Best line I’ve read lately –
“Religious experience needs good theology the way a traveler needs a reliable map. A traveler with lots of enthusiasm but no map for the journey is a dangerous person to travel with. Together you can get hopelessly lost.” ~ Clark H. Pinnock, Flame of Love: A Theology of the Holy Spirit
Bill Coble [03/06/2015 11:29 AM]
Awesome man. We had him as a guest speaker in our theology of the Holy Spirit class at PTS
Thangsan Hisfootstep [03/06/2015 11:36 AM]
Great notes! However, I would like to add this. Pentecostalism is not just a religious enthusiasm as many wrongly think. It is the touch of the living God by His Spirit, therefore it’s still beyond religious enthusiasm that is just human psycho drive at best.
Pentecostal Theology [03/13/2015 12:36 PM]
PINNOCK: This is the point that is most controversial. That’s why I speak of it as a variant of Wesleyan-Arminian theism, because it posits a different view of the future. We think it strengthens that way of thinking, but some critics think that it’s too risky, too dangerous.
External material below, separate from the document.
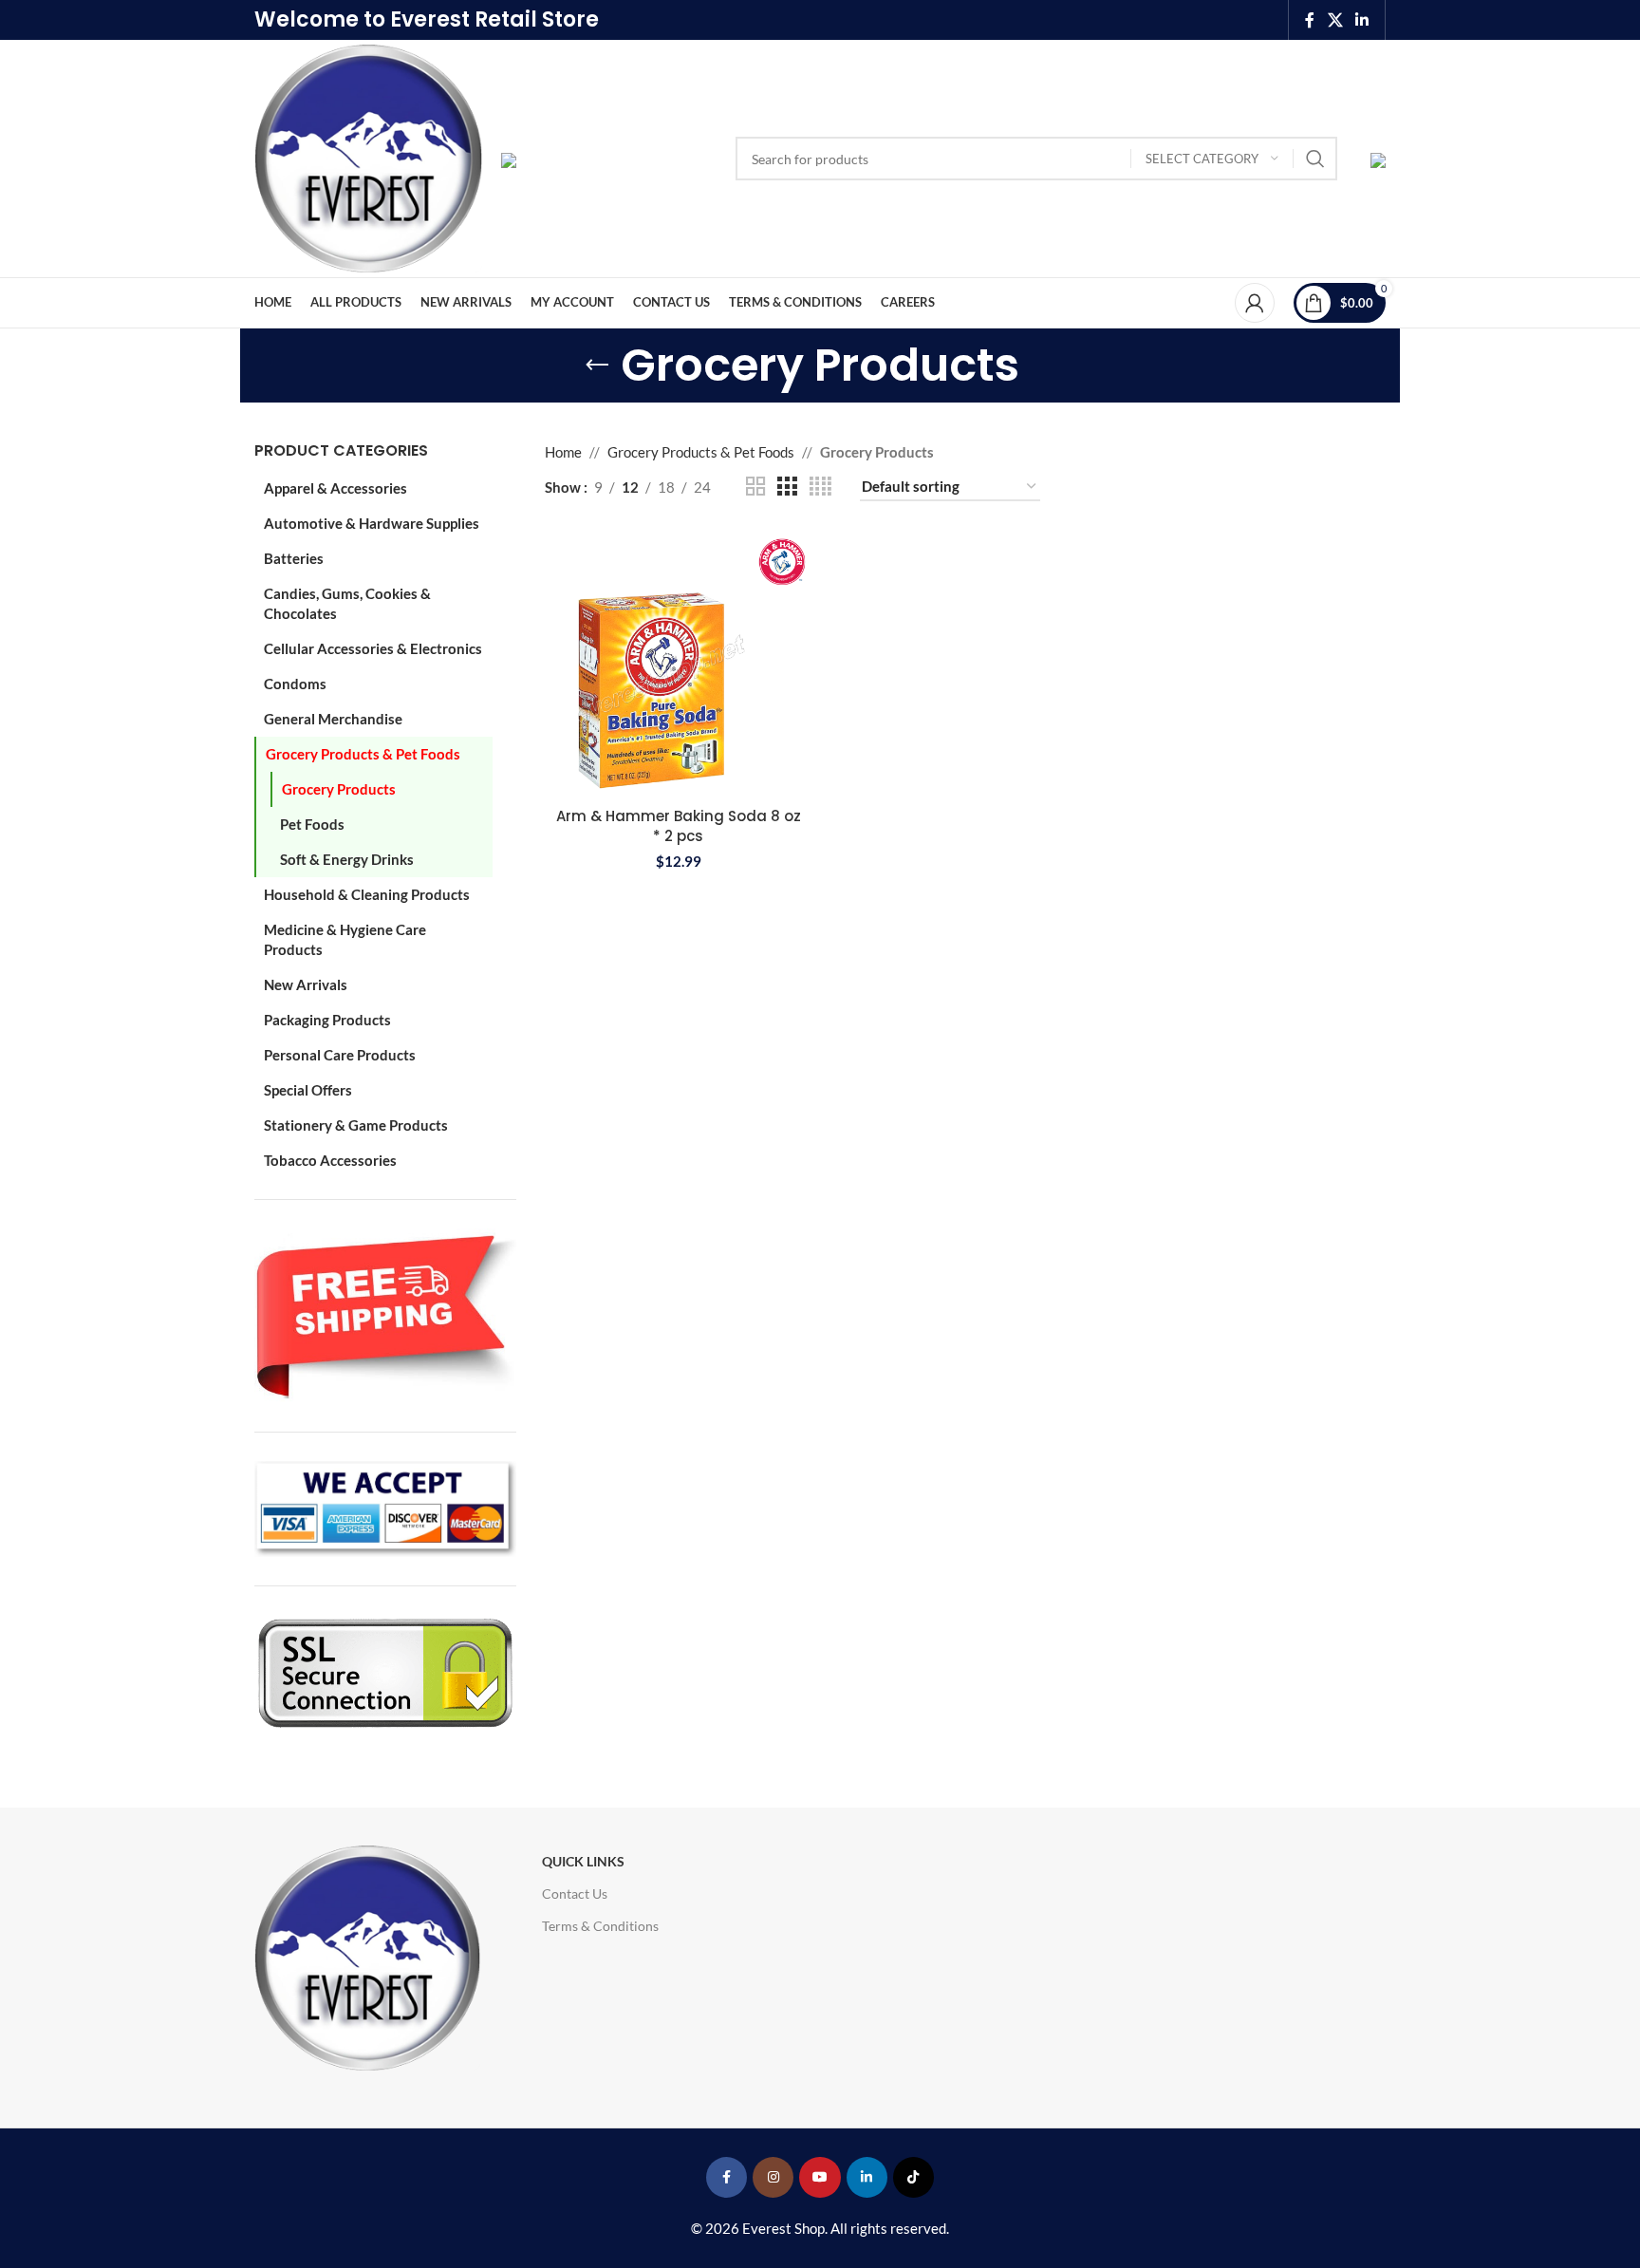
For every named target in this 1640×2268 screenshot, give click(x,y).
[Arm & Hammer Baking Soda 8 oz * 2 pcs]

So our view is not that God knows everything that can be known and is therefore omniscient without qualification, but that some aspects of the future are settled and other aspects are not settled. The world is such that certain things are still being settled by the agents in the world, by us and by God, so God knows things as possible as well as certain.
Traditionally, God knows everything that will ever happen certainly, so it must happen exactly that way. Whereas we’re saying that God appears in the Bible to know some things for certain because he planned them or because they’re going to happen definitely, but aspects of the future may surprise him.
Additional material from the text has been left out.